Henri de Lubac argues that, in early modern times, a pernicious concept began to become commonplace in Roman Catholic theology: this concept is “pure nature.” Pure nature is human nature, considered without reference to grace or to the supernatural destiny of personal union with God. Further, de Lubac argues that Catholic theology, in assimilating this idea, has departed from the sound tradition represented by St Augustine and St Thomas Aquinas. He holds that the notion of pure nature leads inevitably to the self-exclusion of Christianity from the affairs of the world -- when, in fact, the light of the Gospel ought to be shed on all aspects of human existence.

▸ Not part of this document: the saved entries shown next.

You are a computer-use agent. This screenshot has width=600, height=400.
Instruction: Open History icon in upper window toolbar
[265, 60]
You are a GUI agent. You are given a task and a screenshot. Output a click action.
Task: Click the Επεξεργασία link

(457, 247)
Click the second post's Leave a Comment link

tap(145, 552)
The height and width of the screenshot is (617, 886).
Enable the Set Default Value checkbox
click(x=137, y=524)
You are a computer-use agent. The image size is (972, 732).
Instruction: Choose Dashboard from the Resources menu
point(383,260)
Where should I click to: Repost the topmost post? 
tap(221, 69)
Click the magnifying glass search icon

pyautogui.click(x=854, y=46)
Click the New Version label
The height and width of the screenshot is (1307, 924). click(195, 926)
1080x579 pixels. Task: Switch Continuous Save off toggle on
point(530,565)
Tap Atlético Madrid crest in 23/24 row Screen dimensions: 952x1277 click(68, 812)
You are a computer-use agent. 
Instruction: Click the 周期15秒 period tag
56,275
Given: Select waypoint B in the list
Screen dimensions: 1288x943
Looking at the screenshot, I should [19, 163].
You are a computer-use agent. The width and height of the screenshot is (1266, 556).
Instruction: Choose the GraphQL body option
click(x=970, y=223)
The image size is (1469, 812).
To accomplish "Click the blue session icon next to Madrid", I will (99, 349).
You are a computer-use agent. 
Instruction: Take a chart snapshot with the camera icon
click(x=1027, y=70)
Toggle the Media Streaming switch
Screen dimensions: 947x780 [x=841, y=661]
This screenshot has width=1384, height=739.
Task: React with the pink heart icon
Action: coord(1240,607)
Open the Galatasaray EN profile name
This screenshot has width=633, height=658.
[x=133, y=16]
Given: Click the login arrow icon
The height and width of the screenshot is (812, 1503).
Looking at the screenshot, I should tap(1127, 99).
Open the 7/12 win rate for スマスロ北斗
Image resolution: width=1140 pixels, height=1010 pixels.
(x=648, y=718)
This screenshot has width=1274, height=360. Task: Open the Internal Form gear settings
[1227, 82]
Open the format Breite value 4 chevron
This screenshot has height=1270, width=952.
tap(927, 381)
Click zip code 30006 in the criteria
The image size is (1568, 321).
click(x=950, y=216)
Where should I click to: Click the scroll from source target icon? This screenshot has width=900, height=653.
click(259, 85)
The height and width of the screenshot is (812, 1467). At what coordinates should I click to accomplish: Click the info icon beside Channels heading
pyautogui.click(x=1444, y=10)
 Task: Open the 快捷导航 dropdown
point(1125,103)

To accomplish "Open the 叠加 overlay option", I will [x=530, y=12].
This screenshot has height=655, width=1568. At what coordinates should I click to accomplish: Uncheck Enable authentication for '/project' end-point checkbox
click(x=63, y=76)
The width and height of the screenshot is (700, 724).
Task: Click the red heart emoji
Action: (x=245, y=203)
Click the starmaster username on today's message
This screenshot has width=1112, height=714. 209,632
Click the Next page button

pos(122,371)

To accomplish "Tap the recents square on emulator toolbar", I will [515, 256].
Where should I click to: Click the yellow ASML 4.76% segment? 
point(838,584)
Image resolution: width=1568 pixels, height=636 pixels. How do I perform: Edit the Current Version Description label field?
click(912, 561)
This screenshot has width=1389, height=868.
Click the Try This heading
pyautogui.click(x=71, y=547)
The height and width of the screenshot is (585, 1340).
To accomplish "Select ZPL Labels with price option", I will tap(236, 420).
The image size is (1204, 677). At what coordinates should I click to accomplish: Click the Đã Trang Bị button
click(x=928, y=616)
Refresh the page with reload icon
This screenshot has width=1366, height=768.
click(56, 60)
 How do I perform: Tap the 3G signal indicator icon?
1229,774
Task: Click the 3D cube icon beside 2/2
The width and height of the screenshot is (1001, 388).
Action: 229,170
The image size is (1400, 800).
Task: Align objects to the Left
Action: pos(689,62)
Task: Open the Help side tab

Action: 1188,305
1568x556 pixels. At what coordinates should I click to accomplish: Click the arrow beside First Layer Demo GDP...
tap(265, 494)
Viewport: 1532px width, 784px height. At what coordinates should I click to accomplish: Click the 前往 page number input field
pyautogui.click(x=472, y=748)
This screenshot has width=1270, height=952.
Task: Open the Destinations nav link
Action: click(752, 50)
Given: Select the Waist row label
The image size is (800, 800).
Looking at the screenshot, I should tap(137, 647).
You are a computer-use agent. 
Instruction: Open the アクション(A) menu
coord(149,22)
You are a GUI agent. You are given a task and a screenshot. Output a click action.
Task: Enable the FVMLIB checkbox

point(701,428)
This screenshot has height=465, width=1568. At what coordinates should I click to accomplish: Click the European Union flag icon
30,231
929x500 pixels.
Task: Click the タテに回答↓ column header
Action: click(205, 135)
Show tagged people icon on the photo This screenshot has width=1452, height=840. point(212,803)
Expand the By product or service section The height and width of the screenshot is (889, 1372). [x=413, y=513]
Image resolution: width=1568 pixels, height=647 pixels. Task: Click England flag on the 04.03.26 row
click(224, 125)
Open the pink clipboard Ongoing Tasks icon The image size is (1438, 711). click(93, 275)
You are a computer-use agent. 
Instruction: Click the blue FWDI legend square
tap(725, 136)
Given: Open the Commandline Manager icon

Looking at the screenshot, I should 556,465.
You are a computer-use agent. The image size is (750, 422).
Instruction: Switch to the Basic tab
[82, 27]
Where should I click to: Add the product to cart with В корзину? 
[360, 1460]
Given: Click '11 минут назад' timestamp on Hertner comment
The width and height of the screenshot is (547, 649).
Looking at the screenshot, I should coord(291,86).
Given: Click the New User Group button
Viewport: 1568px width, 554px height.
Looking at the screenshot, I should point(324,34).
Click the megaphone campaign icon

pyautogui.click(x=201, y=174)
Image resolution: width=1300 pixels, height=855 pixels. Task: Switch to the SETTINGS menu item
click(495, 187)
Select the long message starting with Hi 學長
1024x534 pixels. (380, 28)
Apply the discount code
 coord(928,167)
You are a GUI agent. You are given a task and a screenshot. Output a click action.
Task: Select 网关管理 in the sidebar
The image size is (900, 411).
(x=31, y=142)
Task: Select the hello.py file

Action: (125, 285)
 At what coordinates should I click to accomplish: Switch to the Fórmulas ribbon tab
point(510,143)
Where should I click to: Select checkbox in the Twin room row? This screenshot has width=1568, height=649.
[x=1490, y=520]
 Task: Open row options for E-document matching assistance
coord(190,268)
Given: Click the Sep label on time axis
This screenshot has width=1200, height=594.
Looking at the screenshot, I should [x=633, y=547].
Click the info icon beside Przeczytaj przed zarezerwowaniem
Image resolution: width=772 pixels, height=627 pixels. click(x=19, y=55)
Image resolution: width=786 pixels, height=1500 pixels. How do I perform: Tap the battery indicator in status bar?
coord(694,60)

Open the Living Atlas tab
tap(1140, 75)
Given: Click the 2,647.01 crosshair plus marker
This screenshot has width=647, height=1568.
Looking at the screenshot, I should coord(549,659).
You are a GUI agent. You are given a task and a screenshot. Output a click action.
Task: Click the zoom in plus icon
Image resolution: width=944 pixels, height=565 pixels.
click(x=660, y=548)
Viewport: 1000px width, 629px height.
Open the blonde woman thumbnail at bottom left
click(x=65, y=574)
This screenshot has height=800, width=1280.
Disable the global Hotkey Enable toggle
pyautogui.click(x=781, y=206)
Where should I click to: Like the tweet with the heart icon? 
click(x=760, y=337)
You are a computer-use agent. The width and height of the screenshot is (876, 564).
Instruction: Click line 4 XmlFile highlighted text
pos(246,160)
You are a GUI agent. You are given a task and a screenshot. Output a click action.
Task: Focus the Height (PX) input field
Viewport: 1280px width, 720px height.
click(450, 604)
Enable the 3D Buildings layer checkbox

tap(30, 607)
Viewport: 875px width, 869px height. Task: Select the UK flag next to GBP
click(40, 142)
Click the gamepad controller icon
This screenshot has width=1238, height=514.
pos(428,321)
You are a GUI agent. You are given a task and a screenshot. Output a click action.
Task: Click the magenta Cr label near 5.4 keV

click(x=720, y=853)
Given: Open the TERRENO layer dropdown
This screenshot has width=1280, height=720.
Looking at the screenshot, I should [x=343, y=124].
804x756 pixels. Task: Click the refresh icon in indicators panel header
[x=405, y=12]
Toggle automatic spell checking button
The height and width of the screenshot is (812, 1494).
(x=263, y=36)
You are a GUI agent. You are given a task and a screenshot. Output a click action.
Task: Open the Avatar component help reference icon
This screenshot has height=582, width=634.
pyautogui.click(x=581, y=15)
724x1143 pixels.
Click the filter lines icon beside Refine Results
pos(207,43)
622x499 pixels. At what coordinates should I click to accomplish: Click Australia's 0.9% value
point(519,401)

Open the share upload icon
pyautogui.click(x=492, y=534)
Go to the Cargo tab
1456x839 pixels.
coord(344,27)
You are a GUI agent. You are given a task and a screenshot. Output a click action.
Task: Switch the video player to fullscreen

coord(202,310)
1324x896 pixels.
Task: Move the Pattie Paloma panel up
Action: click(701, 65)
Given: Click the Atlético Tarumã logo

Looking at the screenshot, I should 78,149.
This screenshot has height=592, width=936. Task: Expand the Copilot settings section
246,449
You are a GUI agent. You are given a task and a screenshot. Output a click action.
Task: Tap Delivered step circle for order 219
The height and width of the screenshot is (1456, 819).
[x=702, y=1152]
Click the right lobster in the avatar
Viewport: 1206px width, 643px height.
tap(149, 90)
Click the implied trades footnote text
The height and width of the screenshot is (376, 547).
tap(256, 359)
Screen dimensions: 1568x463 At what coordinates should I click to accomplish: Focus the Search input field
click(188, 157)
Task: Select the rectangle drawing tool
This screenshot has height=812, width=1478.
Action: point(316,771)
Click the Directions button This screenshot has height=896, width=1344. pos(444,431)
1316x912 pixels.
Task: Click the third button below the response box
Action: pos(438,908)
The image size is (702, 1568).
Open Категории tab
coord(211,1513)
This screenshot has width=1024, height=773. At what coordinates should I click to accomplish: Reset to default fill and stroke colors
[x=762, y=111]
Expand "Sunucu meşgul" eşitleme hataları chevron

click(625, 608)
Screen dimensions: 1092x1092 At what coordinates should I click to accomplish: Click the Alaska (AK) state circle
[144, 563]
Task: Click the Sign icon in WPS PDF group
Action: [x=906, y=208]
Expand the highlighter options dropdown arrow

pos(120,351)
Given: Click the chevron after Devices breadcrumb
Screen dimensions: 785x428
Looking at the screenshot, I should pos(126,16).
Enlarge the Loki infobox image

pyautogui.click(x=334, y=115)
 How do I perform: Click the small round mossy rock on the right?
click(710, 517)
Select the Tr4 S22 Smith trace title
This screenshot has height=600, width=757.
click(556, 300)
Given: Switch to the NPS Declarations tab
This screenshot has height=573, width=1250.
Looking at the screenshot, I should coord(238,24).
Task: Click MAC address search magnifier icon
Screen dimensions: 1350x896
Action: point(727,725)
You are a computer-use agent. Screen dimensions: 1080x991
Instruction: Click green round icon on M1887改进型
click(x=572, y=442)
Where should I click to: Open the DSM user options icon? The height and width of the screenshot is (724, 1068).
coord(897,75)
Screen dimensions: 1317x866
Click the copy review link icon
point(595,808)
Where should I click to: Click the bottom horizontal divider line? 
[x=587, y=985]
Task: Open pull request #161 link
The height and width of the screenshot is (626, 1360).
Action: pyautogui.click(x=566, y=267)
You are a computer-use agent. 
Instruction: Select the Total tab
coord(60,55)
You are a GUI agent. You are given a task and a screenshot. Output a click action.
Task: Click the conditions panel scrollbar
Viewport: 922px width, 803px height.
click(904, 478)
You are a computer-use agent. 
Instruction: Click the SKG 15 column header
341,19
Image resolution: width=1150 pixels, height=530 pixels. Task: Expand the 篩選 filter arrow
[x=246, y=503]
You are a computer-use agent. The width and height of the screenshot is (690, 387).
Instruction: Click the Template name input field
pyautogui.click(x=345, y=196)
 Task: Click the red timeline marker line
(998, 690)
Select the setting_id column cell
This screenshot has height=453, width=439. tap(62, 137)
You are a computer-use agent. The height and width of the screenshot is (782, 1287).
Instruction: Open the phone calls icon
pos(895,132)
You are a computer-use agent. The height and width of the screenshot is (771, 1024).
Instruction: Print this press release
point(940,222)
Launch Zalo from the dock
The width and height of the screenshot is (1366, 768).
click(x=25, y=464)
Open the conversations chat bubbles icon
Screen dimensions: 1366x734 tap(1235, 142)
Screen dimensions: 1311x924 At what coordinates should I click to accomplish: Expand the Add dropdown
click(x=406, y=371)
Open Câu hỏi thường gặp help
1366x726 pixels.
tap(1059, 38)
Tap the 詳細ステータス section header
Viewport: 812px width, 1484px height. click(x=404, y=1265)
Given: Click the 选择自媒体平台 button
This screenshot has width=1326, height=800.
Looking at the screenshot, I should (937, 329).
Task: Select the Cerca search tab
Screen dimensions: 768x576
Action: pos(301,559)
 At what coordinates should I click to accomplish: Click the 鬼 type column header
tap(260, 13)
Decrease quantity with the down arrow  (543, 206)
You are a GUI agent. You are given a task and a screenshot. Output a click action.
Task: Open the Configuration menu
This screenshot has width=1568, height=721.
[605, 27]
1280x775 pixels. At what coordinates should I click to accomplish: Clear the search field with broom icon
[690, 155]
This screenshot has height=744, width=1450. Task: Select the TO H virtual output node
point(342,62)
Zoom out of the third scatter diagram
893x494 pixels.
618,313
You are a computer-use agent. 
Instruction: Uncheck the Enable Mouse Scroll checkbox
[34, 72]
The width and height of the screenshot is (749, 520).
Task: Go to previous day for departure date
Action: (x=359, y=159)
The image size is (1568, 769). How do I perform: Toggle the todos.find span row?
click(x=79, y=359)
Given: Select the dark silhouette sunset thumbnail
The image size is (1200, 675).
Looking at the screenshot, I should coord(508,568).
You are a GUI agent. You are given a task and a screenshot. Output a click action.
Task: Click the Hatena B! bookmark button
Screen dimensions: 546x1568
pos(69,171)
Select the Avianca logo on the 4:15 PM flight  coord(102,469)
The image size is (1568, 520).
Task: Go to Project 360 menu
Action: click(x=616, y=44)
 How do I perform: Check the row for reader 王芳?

This dissertation tests de Lubac’s thesis concerning the history of the idea of pure nature, showing that this notion is not, in fact, a modern novelty. This study examines the role of the idea of pure nature in the Bible and early Church, in the theology of Thomas Aquinas, in the early modern Jansenist controversy, in the theology of Henri de Lubac, and in the theology of the contemporary Radical Orthodoxy movement, paying particular attention to the historical circumstances which made the repudiation of “pure nature” attractive.

Today, some theologians follow de Lubac in contending that Catholic doctrine must eschew the idea of pure nature in order to resist secularism and maintain Christianity’s relevance to all aspects of human life. This dissertation contends that the idea of pure nature is not only traditional, but necessary for Christian theology. It argues that a Christian “integralism” which refuses to prescind from grace when considering nature can do justice neither to nature nor to grace.

Further review by Reinhard Hutter, Duke Divinity School:
Characterized by acuity of analysis, fairness of judgment, and lucidity of thought and style, Matthew Bernard Mulcahy’s ‘Not Everything Is Grace’ is an indispensable reading for any serious student of theology with an interest in the recent renewal of the debate over ‘nature and grace’ and especially the idea of a ‘pure nature’.

Mulcahy convincingly demonstrates first that theologians of the patristic era were well familiar with a human nature and a common final human discernible apart from revelation and grace and, secondly and more extensively, that the idea, though not the term, of pure nature plays a significant role in the writings of Thomas Aquinas. Furthermore, by showing that Henri de Lubac’s characterizations of Baianism and Jansenism occluded the political and historical contexts and impacts of these theological movements, Mulcahy successfully questions Henri de Lubac’s familiar, but historically unsubstantiated claim, that the modern scholastic use of ‘pure nature’ facilitated the rise of modern secularism and atheism.

Last but not least, Mulcahy offers an accurate and illuminating reading of the most recent radicalization of de Lubac’s vision into a comprehensive theological integralism - Radical Orthodoxy. Mulcahy’s perspicuous analysis of its central tenets constitutes a critique that is as charitable as it is devastating. Mulcahy makes a powerful case for the indispensability of the idea of pure nature for a Catholic theology that wants to account for the full scope of the complexity of creaturely existence. This is a ‘must’ on the reading list for every class that tackles the ‘nature-grace-debate’ in the 20th century. Its clarity and even-handedness make it a welcome contribution to a complicated and often heated debate. Tolle, lege!